TCK’nın 158/1-e bendinde belirtilen, kamu kurum ve kuruluşlarının zararına olarak dolandırıcılık suçunun işlenmesi, nitelikli hal kabul edilmiştir. Hangi kurum ve kuruluşların, kamusal nitelik taşıdığı, o kurumun kadro bakımından bağlı olduğu durumu düzenleyen mevzuata göre belirlenir. Bu nitelikli halin oluşması için, eylemin kamu kurum ve kuruluşlarının mal varlığına zarar vermek amacıyla işlenmesi gerekir.
Zarar vermek, kamu kurum ve kuruluşlarından hakkı olmayan bir parayı almak yada bir borcu geri vermemek şeklinde olabilir. Bu suçun zarar göreni kamu kurum ve kuruluşunun tüzel kişiliğidir. Kamu kurum ve kuruluşlarının zarar görmesi söz konusu değilse bu suç oluşmayacaktır. Dolandırıcılık suçunun kamu yararına çalışan hayır kurumlarının zararına işlenmesi madde kapsamında değildir.
Sanık …’ın, hastanede eşi olan tanık …’ı göz muayene ettirdikten sonra diğer sanık …’ün işlettiği Çakıl Optik’e giderek eşi adına numaralı gözlük almadığı halde reçete arkasına kendisi ve eşinin de imzası atılmadan başka birinin gözlük aldığına dair imza atmak suretiyle reçeteyi kullandığı ve sanık …’ın reçete bedeli karşılığı güneş gözlüğü almak suretiyle atılı suçları işlediklerinin iddia edildiği olayda;
Sanık …’ın eşi olan … ile hastaneye giderek hem kendisinin hem de eşinin göz muayenesini yaptırdığı aldığı reçeteleri, sanık …’un işlettiği Çakıl Optiğe göstererek gözlük aldığı, reçete arkasının ise sanık … veya … tarafından imzalanmadığı ancak gözlüğü almaya giden sanık …’in baldızı tanık Döndü Dündar tarafından alındığının tespit edildiği ayrıca sanık …’in aynı tarihte numaralı gözlük yerine güneş gözlüğü satın aldığına dair her türlü şüpheden uzak yeterli ve inandırıcı delil elde edilemediğinden bahisle mahkemece sanıkların beraatlerine karar verilmesinde bir isabetsizlik görülmemiştir.

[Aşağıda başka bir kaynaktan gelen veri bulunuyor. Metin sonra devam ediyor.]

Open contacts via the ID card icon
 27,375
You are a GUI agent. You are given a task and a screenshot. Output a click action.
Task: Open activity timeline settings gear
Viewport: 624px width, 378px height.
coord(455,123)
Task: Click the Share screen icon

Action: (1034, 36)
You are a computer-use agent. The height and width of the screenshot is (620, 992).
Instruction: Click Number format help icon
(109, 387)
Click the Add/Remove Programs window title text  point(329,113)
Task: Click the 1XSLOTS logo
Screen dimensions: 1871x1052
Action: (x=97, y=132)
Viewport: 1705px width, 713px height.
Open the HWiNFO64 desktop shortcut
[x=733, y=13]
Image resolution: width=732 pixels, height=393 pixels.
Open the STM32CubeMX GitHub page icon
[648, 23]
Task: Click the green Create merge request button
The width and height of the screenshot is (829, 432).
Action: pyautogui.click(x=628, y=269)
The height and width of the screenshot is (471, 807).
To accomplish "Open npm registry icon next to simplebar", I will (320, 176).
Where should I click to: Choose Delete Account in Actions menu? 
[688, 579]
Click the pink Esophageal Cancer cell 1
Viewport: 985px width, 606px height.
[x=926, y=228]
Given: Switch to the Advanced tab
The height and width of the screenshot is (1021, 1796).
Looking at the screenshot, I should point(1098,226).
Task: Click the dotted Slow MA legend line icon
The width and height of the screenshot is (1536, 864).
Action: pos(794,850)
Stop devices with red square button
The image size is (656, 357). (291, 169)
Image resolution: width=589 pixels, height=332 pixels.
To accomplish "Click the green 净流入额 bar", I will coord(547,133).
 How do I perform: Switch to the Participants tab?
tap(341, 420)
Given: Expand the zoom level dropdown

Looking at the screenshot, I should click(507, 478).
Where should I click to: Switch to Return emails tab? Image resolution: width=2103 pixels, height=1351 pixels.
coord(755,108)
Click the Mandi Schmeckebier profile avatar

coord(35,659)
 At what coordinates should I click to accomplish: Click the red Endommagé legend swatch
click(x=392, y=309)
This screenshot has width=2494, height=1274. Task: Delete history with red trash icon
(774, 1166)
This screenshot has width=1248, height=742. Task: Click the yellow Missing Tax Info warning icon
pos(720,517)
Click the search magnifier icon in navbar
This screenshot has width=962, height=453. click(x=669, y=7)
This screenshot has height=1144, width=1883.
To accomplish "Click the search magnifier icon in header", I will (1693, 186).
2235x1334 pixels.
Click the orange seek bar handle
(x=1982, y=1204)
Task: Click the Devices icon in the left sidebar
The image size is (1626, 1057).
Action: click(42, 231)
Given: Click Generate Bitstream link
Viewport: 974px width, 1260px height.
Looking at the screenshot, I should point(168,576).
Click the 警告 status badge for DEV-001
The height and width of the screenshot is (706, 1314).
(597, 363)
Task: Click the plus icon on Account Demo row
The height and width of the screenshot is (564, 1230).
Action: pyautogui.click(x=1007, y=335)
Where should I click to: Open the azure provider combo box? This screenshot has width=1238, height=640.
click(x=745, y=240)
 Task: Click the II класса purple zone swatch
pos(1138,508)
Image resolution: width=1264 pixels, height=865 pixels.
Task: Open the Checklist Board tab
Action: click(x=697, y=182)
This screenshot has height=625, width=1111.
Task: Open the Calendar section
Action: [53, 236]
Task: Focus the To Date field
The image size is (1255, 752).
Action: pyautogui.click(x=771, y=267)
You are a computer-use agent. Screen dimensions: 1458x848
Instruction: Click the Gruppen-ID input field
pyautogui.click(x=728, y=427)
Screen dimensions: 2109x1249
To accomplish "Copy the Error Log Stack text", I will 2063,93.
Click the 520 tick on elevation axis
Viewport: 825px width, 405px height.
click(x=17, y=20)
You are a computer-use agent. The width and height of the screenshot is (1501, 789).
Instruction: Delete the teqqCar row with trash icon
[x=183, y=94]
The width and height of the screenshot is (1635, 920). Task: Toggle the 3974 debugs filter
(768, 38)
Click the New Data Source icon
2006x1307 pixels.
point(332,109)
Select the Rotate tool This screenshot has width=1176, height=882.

Yapılan yargılamaya, toplanıp karar yerinde gösterilen delillere, mahkemenin kovuşturma sonuçlarına uygun olarak oluşan kanaat ve takdirine, incelenen dosya kapsamına göre, katılan vekilinin temyiz itirazlarının reddiyle hükmün ONANMASINA, 04.06.2015 tarihinde oy birliğiyle karar verildi.